Хомяк отлепился от столешницы мгновенно, потянув за собой тоненькую ниточку слюны и щелкнув предохранителем.
– Эй, друг, тихо… – Азамат усмехнулся. – И часто ты так в людей стволом тычешь?
– А?! – ошалелые глаза уставились на него. – Пуля, твою-то…
– Точно, я. Здравствуй, Хомяк.
Пайлот убрал ствол, выдохнул. Нашарил где-то в кармане куртки бумагу, кисет, начал сворачивать самокрутку. Глядя на трясущиеся пальцы, пришлось забрать и помочь. Прикурил Хомяк сам, от свечки, чуть не подпалив отросшие усы.
– Ты как тут?
Азамат пожал плечами.
– Мимоходом. Помощь нужна.
– Не-е-е… я завтра на маршрут, сегод…
– Хомяк!
– Чего?
– Поешь. В себя быстрее придешь. А я пока все расскажу.
Разносчица, вся такая милая, в мехах, прикрывающих ее от груди и до… до начала бедер, довольно улыбаясь Азамату, грохнула подносом.
– Ух, ты ж, ё… – Хомяк подскочил. – Дура!
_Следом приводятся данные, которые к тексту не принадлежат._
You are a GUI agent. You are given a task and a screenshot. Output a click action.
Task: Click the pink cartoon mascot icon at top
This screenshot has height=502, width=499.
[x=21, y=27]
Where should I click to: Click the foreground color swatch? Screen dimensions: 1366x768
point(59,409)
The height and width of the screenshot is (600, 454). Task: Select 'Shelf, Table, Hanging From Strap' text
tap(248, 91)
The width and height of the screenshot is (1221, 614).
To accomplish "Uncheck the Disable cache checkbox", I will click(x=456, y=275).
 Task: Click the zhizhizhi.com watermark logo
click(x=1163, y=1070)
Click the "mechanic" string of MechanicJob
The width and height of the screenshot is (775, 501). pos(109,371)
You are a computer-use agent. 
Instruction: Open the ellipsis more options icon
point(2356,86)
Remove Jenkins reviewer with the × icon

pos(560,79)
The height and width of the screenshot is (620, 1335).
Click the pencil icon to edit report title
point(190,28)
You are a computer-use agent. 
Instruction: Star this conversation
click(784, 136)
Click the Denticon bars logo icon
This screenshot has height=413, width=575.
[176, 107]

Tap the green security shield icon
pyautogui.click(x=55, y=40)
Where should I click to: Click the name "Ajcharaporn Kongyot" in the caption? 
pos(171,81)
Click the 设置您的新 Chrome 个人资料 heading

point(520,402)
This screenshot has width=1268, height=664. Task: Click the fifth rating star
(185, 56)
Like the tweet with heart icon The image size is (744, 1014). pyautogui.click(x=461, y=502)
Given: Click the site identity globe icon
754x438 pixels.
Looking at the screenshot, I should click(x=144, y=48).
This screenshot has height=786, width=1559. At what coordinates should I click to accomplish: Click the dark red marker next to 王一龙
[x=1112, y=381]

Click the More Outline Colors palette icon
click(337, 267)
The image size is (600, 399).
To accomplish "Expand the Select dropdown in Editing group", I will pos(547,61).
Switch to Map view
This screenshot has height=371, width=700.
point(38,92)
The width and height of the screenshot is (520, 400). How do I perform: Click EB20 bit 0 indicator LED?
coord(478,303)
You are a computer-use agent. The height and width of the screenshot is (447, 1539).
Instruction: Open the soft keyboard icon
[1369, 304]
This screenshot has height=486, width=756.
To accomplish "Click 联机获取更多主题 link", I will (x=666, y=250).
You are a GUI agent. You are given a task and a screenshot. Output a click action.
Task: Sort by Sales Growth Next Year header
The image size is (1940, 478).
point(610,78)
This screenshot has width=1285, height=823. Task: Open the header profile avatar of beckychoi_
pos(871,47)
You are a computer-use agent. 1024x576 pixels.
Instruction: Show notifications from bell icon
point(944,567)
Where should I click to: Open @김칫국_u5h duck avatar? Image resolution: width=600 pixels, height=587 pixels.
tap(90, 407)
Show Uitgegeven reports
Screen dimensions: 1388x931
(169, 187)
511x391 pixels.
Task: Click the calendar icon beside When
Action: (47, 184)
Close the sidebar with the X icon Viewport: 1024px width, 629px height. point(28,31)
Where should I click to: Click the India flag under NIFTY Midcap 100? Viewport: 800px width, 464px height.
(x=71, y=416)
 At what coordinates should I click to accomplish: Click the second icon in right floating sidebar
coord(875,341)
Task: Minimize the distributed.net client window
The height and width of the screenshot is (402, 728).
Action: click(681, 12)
Девица огорчилась и намылилась уходить. Пайлот поймал ее за цепку, идущую по спине от ошейника.
– Сюда иди… Как зовут? Леночка? Ты, Леночка, будешь извиняться передо мной за это, ясно?! И…
– Хомяк! – Азамат начал злиться. Время убегало.
– Что?! – пьяный пайлот начал наливаться злобой. – Что не так, дружище?!
– Поешь, – Азамат подвинул тарелку с густой похлебкой, пахнущей самым настоящим мясом. Девчушка, может быть, и ела подобное… со дна котла, что собакам не дают. А этот нос воротит, забавляется с беднягой. – Поешь, надо поговорить.
Хомяк уставился на него. Смотрел долго, не отпуская девчушку. Та потихоньку начинала багроветь. Пайлот дернул щекой, все еще злясь. Азамат наклонился вперед, вспомнил про…
…ветер выл, наполняя бор волчьей песней. Машина, дрожа холостыми выхлопами, уткнулась обтекателем круглой морды в кусты, густо занесенные снегом. Стойки левой лыжи погнулись, бросив сильное металлическое тело в бурелом. Пайлот, измазанный кровью из разбитой головы, неуклюже подтягивал ногу, шарил по снегу, ища АПС.
Приземистые четырехногие тени кружили рядом, переругивались коротким лаем. Блестели клыками в бледном свете луны. Ближе, ближе, ближе. Сбоку, от черного колючего ельника, щелкнуло. Пайлот замер, услышав знакомый до боли звук переключателя на автоматический огонь…
Могло ли прошлое отражаться в глазах? Хомяку явно лучше знать. Разносчица убежала, на ходу растирая шею и размазывая сопли напополам со слезами. Пайлот пододвинул еду, взялся за ложку. Шумно хлебал, закидывая жирное и горячее, краснел и потел. Но не останавливался. Уже даже ему стало ясно насчет переноса маршрута и прокладки нового. Да, долг – дело неприятное. Азамат никогда не напоминал ему про спасение у Богатого. Сейчас пришлось бы… Но Хомяк был честным пайлотом. Испорченным, наглым, злым, но честным.